___ The data

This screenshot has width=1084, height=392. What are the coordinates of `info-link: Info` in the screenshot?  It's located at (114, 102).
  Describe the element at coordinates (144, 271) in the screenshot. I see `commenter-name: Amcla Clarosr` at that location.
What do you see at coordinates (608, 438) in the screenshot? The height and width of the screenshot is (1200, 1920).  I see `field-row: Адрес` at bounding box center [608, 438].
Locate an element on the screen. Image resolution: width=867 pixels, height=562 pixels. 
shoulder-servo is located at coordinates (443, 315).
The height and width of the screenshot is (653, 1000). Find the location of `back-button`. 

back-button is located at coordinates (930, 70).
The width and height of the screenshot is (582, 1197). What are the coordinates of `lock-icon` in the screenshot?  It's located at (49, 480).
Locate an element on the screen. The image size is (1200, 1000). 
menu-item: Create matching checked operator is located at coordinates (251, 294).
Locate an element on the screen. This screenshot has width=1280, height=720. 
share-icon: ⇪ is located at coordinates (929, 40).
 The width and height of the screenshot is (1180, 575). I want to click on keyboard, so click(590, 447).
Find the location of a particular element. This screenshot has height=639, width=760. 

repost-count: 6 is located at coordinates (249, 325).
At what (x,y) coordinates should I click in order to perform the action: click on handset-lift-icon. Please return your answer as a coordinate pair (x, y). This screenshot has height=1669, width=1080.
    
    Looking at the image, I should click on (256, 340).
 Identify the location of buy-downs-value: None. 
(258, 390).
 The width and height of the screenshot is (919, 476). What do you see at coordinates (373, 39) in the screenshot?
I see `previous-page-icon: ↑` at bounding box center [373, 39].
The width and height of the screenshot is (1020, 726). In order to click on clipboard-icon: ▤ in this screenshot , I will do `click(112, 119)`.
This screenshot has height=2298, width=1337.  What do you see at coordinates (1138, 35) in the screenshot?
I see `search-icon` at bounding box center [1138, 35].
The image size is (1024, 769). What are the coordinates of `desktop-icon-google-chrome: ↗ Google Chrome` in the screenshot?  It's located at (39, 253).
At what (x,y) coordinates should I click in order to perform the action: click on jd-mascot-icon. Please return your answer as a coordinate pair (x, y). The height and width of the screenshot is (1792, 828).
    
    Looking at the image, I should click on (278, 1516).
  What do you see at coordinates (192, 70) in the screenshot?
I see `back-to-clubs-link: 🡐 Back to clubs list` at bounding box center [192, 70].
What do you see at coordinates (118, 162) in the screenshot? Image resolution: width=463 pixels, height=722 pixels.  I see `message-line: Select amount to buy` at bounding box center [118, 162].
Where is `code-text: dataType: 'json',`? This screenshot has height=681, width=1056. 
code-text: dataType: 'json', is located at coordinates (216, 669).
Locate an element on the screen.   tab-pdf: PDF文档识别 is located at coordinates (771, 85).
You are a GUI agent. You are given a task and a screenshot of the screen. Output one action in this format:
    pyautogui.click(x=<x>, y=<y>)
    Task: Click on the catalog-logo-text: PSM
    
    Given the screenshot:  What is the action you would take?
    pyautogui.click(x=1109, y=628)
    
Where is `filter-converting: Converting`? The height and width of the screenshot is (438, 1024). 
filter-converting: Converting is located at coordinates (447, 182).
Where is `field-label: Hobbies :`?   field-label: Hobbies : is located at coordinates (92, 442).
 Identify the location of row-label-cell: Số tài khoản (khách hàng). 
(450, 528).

______

Exercise directions – Return all of the records above verbatim, line for line, with nothing added, dropped, or changed.

Answer to this exercise –
This screenshot has width=1084, height=392. What are the coordinates of `info-link: Info` in the screenshot?  It's located at (114, 102).
  Describe the element at coordinates (144, 271) in the screenshot. I see `commenter-name: Amcla Clarosr` at that location.
What do you see at coordinates (608, 438) in the screenshot? The height and width of the screenshot is (1200, 1920).  I see `field-row: Адрес` at bounding box center [608, 438].
Locate an element on the screen. Image resolution: width=867 pixels, height=562 pixels. 
shoulder-servo is located at coordinates (443, 315).
The height and width of the screenshot is (653, 1000). Find the location of `back-button`. 

back-button is located at coordinates (930, 70).
The width and height of the screenshot is (582, 1197). What are the coordinates of `lock-icon` in the screenshot?  It's located at (49, 480).
Locate an element on the screen. The image size is (1200, 1000). 
menu-item: Create matching checked operator is located at coordinates (251, 294).
Locate an element on the screen. This screenshot has width=1280, height=720. 
share-icon: ⇪ is located at coordinates (929, 40).
 The width and height of the screenshot is (1180, 575). I want to click on keyboard, so click(590, 447).
Find the location of a particular element. This screenshot has height=639, width=760. 

repost-count: 6 is located at coordinates (249, 325).
At what (x,y) coordinates should I click in order to perform the action: click on handset-lift-icon. Please return your answer as a coordinate pair (x, y). This screenshot has height=1669, width=1080.
    
    Looking at the image, I should click on (256, 340).
 Identify the location of buy-downs-value: None. 
(258, 390).
 The width and height of the screenshot is (919, 476). What do you see at coordinates (373, 39) in the screenshot?
I see `previous-page-icon: ↑` at bounding box center [373, 39].
The width and height of the screenshot is (1020, 726). In order to click on clipboard-icon: ▤ in this screenshot , I will do `click(112, 119)`.
This screenshot has height=2298, width=1337.  What do you see at coordinates (1138, 35) in the screenshot?
I see `search-icon` at bounding box center [1138, 35].
The image size is (1024, 769). What are the coordinates of `desktop-icon-google-chrome: ↗ Google Chrome` in the screenshot?  It's located at (39, 253).
At what (x,y) coordinates should I click in order to perform the action: click on jd-mascot-icon. Please return your answer as a coordinate pair (x, y). The height and width of the screenshot is (1792, 828).
    
    Looking at the image, I should click on (278, 1516).
  What do you see at coordinates (192, 70) in the screenshot?
I see `back-to-clubs-link: 🡐 Back to clubs list` at bounding box center [192, 70].
What do you see at coordinates (118, 162) in the screenshot? Image resolution: width=463 pixels, height=722 pixels.  I see `message-line: Select amount to buy` at bounding box center [118, 162].
Where is `code-text: dataType: 'json',`? This screenshot has height=681, width=1056. 
code-text: dataType: 'json', is located at coordinates (216, 669).
Locate an element on the screen.   tab-pdf: PDF文档识别 is located at coordinates (771, 85).
You are a GUI agent. You are given a task and a screenshot of the screen. Output one action in this format:
    pyautogui.click(x=<x>, y=<y>)
    Task: Click on the catalog-logo-text: PSM
    
    Given the screenshot:  What is the action you would take?
    pyautogui.click(x=1109, y=628)
    
Where is `filter-converting: Converting`? The height and width of the screenshot is (438, 1024). 
filter-converting: Converting is located at coordinates (447, 182).
Where is `field-label: Hobbies :`?   field-label: Hobbies : is located at coordinates (92, 442).
 Identify the location of row-label-cell: Số tài khoản (khách hàng). 
(450, 528).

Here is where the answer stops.